Anche i server possono essere virtualizzati, proprio perché si tratta di hardware progettati per elaborare in modo ottimale un elevato volume di attività specifiche, mentre computer e laptop possono continuare a eseguire altre attività. Partizionando il server, se ne potranno destinare quantità differenti a un’attività specifica piuttosto che un’altra, assegnando ai componenti varie funzioni.

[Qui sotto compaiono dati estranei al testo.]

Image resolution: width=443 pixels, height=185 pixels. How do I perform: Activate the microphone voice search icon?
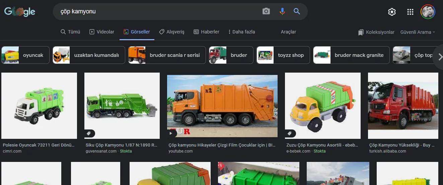[282, 11]
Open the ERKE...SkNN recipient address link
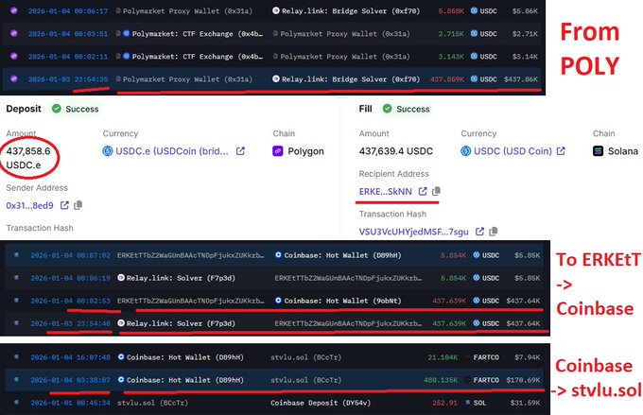Screen dimensions: 643x415 coord(386,192)
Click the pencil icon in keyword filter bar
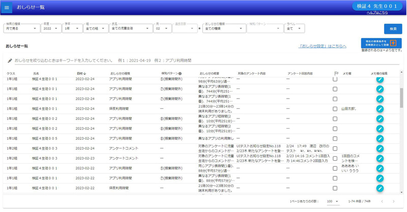 [10, 60]
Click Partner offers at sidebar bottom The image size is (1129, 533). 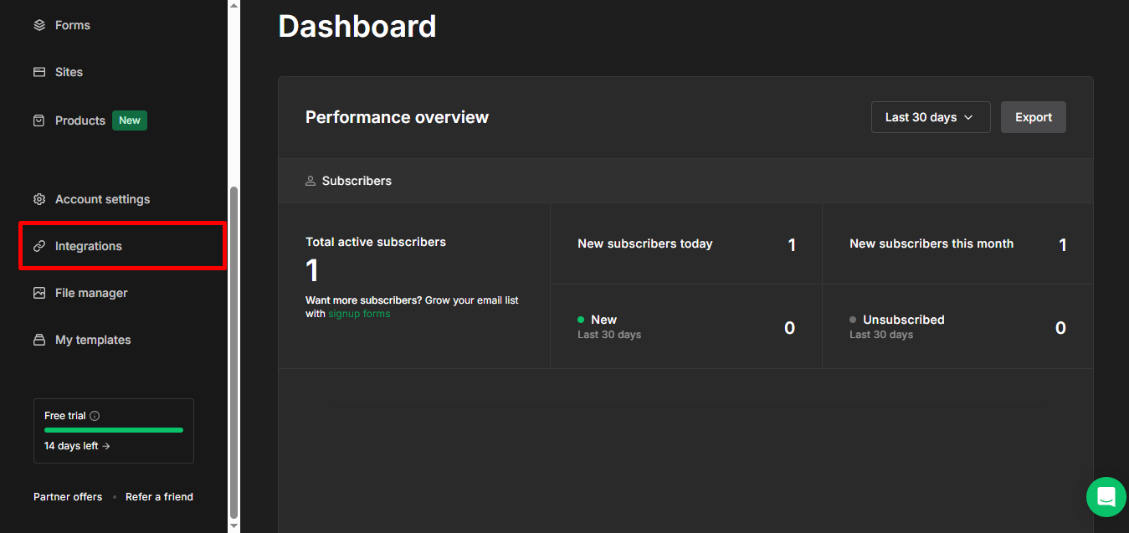[x=68, y=496]
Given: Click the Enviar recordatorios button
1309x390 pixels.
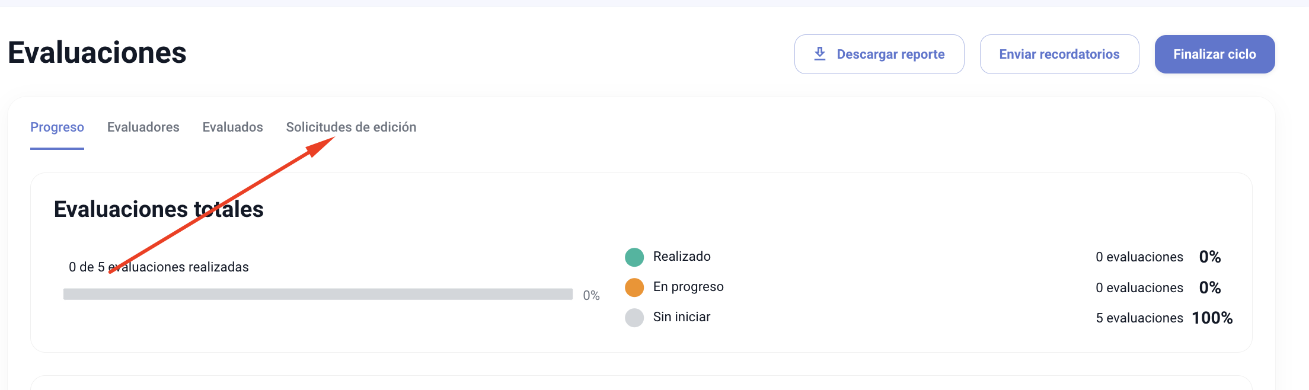Looking at the screenshot, I should (1059, 54).
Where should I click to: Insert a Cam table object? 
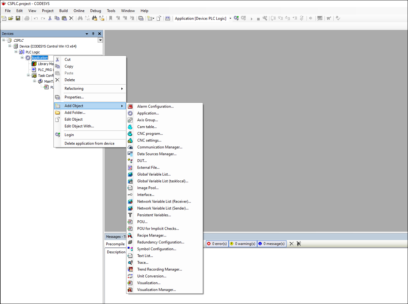pos(147,127)
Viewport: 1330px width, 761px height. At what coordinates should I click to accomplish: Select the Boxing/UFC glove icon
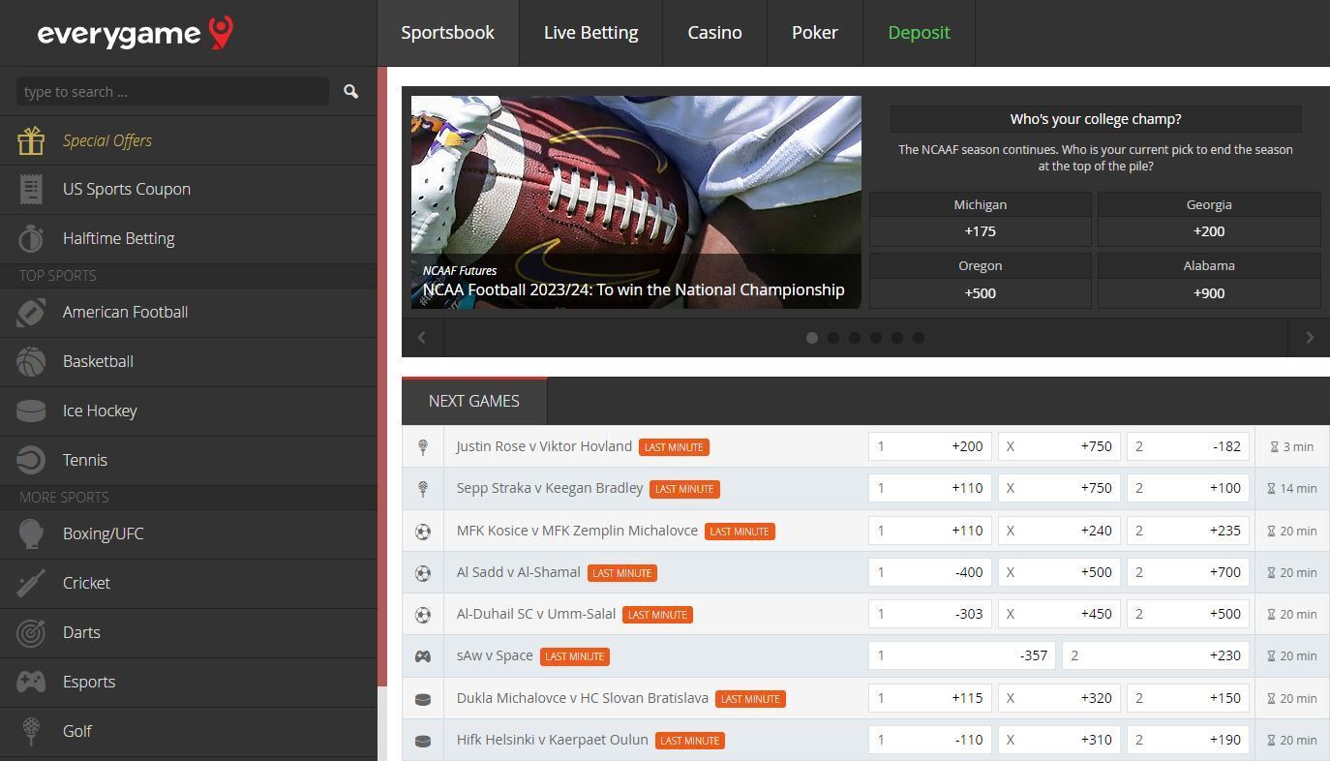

I principali vantaggi nell’utilizzo della virtualizzazione riguardano in primis l’affidabilità del sistema, dato che le diverse macchine virtuali sono isolate e non entrano in conflitto e non si sovrappongono tra loro. Inoltre, consente di contenere il numero di server utilizzati, e anche la manutenzione, partizionando l’hardware e assegnando a ognuno le sue funzioni. Questo implica una riduzione dei costi legati sia all’energia utilizzata per alimentare un server, che quella per mantenere la temperatura dell’ambiente abbastanza fredda da garantirne il corretto funzionamento ed evitarne il surriscaldamento. Inoltre, garantisce la possibilità di continuare a utilizzare vecchie applicazioni sviluppate per hardware obsoleti.

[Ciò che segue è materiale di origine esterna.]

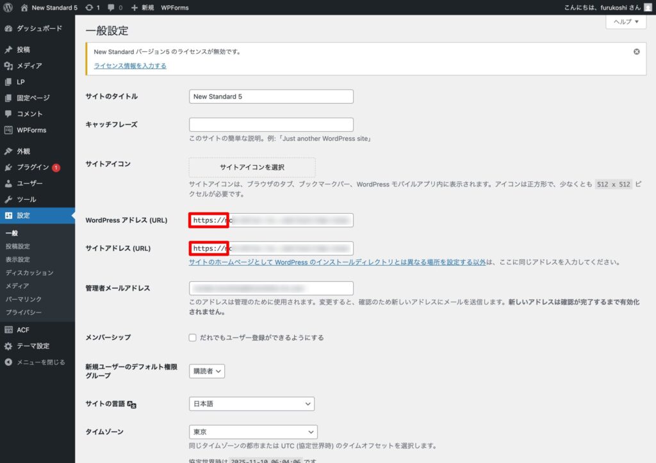The height and width of the screenshot is (463, 656).
Task: Open the updates icon in admin bar
Action: coord(88,8)
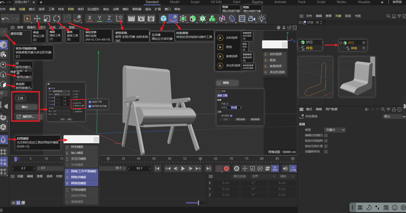Viewport: 406px width, 213px height.
Task: Open render settings gear clapperboard icon
Action: point(151,19)
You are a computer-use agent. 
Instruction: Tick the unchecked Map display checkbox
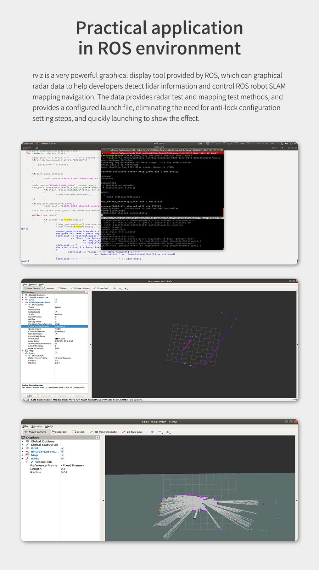[x=56, y=350]
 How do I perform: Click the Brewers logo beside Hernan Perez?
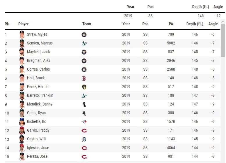[84, 87]
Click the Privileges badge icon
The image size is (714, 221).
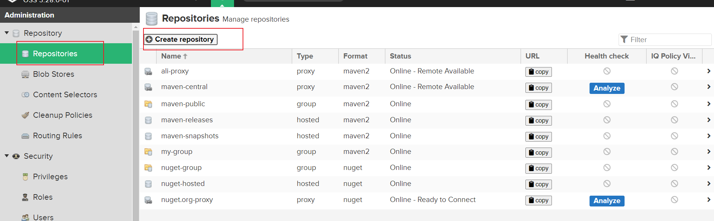click(25, 177)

Emulazione e virtualizzazione: le differenze
Emulazione e virtualizzazione possono essere considerate molto simili tra loro, perché entrambi consentono di eseguire software in ambienti di lavoro isolati. Il modo in cui agiscono, però, è profondamente diverso, dato che l’emulazione si concentra sull’ambiente di lavoro, mentre la virtualizzazione sulla creazione di macchine virtuali e quindi sull’aspetto della moltiplicazione e separazione dei diversi sistemi.
Per questo motivo, gli emulatori sono in grado di simulare una gamma di hardware più ampia rispetto alle macchine virtuali. Ad esempio, non sarà possibile eseguire un sistema PlayStation in una macchina virtuale, ma si potrà eseguire un emulatore in un ambiente Windows virtuale. D’altro canto, però, le operazioni di traduzione degli emulatori comportano una velocità di esecuzione piuttosto lenta, rispetto a quella delle macchine virtuali, che non emulano la CPU ma operano direttamente in un sottosistema dell’host. A seconda quindi dell’uso che se ne vuole fare, si potrà optare per l’una o l’altra soluzione che si riveli più adatta alle proprie esigenze.